### [Parts of the exercise]
A - In the piece on brokers for day trading penny stocks, what commission does E*TRADE charge on OTC stock trades for clients who make 30 or more trades per quarter?
B - Continue the piece on brokers for day trading penny stocks from its last sentence.

### [Passage]
+ + + +

What to Look For in a Broker for Day Trading Penny Stocks 

  1. Share Availability – Not every broker will support OTC stock trading. Many of the newer free trading apps only support stocks from major exchanges where the share price must be over $1. Most large, traditional online brokers will have OTC and pink sheet stocks available.
  1. Execution Speed – Penny stocks are extremely volatile. Since prices are low and liquidity is scarce, a move of only a couple cents can be more than enough to sink your trade. Direct market access brokers not only provide swift trade execution, but more manageable spreads too. Of course, the fees are a tradeoff you’ll need to measure.
  1. Trading Fees – When shares only cost a few pennies, you’re going to need to buy a lot of them to make any real money. Because of this, the cheapest brokers for penny stocks will have a flat trading fee instead of a per-share trading fee. For example, let’s say one broker charges $5 per penny stock trade and other charges 0.004 cents per share. If you trade 5000 shares with the first broker, you’re only paying $5. But if you trade 5000 shares with the second broker, you’re paying $20 commission on the trade.

Best Brokers for Day Trading Penny Stocks 

TD Ameritrade has all the tools needed for a penny stock trader. The Thinkorswim platform is powerful and robust, trades are executed in 0.08 seconds on average, and the platform charges a flat $6.95 fee on OTC stocks. They also have zero commission on stocks listed on major US exchanges, plus 65 cents for options contracts.

E*TRADE doesn’t get the recognition that TD Ameritrade does, but they have some features to rival them. Power E*TRADE has tools similar to Thinkorswim and the broker charges the same $6.95 flat commission on OTC stock trading. Additionally, clients who make 30 or more trades per quarter will have their commission dropped to $4.95. Short selling is banned though and clients can only place limit orders on pink sheet stocks. 

TradeStation is a direct access broker where clients can trade securities listed on all major exchanges, plus pink sheets and OTC stocks. By routing their own orders, clients can get lightning fast trade execution and low spreads. US clients can get the TS Go or TS Select packages and enable commission-free trading on the first 10,000 shares.

However, direct order routing comes with a $0.005 per share fee. TradeStation allows more freedom to direct orders to ECNs, exchanges, or market makers, but commissions will add up.

+ + + +

### [Supplied data]
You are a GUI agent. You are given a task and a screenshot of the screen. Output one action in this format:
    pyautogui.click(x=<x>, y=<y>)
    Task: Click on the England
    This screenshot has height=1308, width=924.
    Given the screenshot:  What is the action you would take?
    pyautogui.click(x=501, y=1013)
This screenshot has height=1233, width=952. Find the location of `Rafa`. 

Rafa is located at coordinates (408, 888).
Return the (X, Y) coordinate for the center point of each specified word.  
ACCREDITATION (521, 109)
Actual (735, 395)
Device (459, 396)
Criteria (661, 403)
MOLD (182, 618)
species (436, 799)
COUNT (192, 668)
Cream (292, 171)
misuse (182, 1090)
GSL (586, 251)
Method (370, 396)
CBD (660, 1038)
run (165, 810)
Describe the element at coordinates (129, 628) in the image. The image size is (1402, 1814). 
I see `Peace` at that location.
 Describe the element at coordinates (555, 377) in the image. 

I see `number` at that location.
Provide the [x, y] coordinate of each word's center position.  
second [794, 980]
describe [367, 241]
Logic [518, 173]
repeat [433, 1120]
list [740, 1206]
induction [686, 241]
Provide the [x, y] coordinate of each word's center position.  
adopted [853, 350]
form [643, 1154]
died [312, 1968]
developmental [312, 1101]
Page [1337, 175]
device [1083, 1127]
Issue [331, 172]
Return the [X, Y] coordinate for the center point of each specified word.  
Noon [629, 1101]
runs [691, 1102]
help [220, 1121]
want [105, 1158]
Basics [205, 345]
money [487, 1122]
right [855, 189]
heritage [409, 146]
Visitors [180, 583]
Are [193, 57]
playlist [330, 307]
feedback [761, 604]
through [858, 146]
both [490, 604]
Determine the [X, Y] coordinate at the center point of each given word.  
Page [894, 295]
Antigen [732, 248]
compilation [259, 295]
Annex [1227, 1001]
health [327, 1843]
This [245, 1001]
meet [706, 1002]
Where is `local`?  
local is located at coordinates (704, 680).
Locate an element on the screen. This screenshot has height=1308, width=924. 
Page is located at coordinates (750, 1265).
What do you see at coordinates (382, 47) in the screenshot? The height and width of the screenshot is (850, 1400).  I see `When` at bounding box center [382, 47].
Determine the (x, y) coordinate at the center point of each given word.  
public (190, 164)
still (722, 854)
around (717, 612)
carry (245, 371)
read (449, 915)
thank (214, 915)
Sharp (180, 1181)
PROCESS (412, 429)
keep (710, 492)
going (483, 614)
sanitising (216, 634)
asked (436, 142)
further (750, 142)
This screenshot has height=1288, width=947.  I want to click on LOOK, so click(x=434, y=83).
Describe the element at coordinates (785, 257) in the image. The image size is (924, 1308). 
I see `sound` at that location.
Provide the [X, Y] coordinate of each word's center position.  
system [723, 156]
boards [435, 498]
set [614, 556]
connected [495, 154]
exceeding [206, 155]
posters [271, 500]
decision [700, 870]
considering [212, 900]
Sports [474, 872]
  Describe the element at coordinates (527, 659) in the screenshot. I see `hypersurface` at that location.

+ + + +

### [Responses by item number]
A - $4.95

B -
Risks of Day Trading Penny Stocks 

  • Questionable Finances – Penny stocks listed on the OTC bulletin boards or pink sheets don’t have to submit as much financial data as companies list on major exchanges. Shady dealing is much easier to hide when trading as a penny stock and accurate financial data could be hard to find.
  • Thinly Traded – Shares trading outside the major exchanges don’t see much volume, so prices can gyrate wildly if a large buy or sell order comes in. With penny stocks, a single firm or trader can purchase enough shares to manipulate price without much difficulty. Penny stocks will always be susceptible to pump and dump schemes.
  • Highly Volatile – Low floats and low prices tend to create high volatility. In some cases, OTC stocks trade for less than a penny, which means a fraction of a cent price increase could result in a 100% gain or loss. Speed and accurate pricing are key when trading penny stocks.
  • High Commissions – Most brokers have gone the commission-free route when it comes to equities on major exchanges, but penny stocks will still cost you. Direct market access brokers will have per-share commissions and routing fees, while traditional brokers often have a flat per-trade fee.

Bottom Line 

Trading penny stocks can be a profitable venture because it doesn’t take much volume or volatility to send a share price skyrocketing. A few quick trades could net profits well over double or triple your principal, but penny stocks are much riskier than shares traded on the major exchanges.

Commissions are high, exchanges are unregulated, and fraud in the space is rampant. Plus, even Indiana Jones would struggle tracking down useful financial numbers on these companies.

Dealing in penny stocks might look like an easy way to rack up big winners, however traders need to know the risks. Don’t try to trade these opaque securities unless you really know what you’re doing.